Exercise =>
Say how many lines in the records contain the string "Sort". Nothing but the number should be given.

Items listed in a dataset
------------------------------------------------------------------------

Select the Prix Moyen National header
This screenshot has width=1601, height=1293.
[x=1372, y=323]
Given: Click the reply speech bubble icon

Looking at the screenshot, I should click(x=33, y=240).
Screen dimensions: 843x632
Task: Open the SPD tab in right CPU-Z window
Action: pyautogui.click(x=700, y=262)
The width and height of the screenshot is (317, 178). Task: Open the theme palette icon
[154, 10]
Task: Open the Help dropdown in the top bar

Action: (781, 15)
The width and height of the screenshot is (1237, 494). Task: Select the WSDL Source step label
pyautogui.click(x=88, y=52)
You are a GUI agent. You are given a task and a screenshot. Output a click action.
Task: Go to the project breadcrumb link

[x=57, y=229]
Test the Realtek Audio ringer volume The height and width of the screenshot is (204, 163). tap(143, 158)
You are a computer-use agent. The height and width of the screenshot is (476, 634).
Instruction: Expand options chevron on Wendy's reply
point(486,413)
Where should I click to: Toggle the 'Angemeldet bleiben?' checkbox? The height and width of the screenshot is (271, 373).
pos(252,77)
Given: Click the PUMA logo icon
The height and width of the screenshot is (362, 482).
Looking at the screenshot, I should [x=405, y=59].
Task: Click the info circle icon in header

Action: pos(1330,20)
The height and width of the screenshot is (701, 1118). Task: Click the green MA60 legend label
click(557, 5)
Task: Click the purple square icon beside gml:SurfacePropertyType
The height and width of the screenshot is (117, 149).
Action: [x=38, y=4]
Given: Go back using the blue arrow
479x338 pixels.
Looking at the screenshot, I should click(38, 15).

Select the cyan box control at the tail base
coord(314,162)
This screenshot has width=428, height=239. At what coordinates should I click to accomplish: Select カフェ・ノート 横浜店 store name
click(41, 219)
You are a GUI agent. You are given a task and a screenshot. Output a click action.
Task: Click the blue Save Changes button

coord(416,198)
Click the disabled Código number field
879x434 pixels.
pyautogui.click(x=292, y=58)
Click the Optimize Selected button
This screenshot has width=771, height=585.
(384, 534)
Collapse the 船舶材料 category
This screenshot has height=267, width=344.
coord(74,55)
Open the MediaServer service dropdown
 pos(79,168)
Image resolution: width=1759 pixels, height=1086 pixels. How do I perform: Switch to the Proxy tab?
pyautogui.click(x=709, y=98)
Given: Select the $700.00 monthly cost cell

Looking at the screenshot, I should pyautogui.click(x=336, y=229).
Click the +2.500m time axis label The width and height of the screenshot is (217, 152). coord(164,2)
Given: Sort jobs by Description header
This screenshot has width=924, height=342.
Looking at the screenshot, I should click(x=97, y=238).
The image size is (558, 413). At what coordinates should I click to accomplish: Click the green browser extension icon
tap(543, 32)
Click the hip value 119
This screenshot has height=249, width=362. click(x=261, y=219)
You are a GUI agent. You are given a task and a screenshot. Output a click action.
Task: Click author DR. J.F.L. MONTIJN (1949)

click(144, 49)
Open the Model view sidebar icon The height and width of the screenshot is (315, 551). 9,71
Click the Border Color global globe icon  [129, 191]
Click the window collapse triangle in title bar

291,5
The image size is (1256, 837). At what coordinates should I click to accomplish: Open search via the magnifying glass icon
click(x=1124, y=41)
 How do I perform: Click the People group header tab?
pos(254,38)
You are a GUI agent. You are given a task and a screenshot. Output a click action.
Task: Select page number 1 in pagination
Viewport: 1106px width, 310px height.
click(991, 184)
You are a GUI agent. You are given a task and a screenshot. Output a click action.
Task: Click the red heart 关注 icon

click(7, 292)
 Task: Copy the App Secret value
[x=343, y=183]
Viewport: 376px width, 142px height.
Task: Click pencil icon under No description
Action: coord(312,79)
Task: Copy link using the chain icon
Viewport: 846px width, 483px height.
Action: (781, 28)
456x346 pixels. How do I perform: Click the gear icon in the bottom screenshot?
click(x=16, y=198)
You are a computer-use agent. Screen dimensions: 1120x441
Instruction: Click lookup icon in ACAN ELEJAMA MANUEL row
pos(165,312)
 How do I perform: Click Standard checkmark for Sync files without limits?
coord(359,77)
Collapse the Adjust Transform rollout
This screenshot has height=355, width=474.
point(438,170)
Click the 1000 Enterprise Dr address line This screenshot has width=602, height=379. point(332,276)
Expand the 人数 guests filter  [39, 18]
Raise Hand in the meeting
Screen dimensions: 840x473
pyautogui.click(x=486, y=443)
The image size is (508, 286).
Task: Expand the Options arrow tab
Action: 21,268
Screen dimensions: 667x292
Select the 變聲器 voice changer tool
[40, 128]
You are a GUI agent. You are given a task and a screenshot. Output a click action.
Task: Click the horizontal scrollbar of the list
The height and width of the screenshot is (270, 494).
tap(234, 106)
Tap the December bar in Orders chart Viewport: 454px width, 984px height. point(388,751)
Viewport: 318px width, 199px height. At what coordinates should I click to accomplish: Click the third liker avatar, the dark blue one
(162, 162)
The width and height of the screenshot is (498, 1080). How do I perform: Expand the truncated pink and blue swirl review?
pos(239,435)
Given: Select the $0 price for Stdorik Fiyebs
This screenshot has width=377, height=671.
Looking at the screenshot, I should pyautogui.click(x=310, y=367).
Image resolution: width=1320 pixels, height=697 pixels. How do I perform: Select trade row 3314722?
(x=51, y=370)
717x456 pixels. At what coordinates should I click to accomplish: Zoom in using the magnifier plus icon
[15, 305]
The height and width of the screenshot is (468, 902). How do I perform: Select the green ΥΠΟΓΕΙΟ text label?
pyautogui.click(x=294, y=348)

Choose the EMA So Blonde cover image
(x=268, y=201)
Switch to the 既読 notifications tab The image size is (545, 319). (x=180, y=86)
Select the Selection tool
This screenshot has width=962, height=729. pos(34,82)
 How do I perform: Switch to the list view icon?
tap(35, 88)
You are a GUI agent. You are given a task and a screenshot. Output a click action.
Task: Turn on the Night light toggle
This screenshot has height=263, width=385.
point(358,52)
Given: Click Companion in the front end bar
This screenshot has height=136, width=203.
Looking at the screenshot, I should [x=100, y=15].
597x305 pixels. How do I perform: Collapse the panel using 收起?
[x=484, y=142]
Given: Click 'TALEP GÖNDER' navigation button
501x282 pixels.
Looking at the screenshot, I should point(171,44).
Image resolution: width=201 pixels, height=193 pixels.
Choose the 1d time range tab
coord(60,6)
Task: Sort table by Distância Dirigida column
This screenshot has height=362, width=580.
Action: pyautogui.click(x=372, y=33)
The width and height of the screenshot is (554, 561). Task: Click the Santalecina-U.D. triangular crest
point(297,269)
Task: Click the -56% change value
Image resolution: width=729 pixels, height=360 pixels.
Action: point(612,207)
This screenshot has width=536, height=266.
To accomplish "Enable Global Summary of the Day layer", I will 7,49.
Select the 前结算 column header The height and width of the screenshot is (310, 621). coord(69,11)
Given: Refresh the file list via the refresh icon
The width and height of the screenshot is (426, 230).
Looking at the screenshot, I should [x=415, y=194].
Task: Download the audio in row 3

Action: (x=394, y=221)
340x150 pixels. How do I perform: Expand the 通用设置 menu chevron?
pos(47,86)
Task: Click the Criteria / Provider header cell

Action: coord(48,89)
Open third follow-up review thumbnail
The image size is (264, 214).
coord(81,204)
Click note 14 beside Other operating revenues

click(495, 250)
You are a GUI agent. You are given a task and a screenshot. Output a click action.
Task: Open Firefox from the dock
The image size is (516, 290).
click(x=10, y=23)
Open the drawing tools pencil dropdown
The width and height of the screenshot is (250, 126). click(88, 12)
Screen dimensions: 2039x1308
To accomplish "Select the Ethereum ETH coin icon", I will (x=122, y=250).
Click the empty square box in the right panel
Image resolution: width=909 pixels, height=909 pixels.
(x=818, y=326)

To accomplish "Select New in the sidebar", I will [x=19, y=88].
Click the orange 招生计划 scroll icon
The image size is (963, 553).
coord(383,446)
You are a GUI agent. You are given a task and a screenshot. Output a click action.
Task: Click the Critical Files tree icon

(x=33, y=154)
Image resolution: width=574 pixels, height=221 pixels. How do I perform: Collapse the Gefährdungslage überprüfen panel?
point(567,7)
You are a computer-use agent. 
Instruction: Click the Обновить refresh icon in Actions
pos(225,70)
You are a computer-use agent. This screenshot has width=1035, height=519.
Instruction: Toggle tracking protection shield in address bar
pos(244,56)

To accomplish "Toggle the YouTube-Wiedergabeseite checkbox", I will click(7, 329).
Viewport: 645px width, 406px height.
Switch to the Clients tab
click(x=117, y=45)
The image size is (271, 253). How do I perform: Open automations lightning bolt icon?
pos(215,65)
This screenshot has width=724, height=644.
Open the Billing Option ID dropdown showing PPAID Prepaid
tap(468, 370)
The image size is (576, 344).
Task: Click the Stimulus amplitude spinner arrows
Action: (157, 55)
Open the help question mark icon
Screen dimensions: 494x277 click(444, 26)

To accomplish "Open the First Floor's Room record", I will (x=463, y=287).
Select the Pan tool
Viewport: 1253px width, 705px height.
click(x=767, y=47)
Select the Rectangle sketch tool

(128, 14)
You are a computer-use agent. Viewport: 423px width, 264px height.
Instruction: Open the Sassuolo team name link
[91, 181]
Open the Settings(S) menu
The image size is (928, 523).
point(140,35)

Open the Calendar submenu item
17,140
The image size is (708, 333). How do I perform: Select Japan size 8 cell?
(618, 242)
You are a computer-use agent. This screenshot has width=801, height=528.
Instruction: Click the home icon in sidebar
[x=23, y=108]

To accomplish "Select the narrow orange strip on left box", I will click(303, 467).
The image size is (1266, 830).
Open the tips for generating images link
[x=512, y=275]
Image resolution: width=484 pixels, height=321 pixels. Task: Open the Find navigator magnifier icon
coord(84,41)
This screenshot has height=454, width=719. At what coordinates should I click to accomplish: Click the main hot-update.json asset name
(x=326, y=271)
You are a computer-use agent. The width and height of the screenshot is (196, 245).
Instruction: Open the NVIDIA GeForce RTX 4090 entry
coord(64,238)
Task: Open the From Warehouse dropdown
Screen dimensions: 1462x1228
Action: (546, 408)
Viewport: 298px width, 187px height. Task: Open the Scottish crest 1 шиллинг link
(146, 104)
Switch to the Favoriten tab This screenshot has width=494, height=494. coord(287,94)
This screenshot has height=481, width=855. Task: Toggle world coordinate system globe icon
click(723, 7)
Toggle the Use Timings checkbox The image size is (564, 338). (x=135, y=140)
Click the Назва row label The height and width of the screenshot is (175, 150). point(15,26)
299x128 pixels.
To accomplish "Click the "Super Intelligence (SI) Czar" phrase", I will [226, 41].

------------------------------------------------------------------------

Output of the task =>
2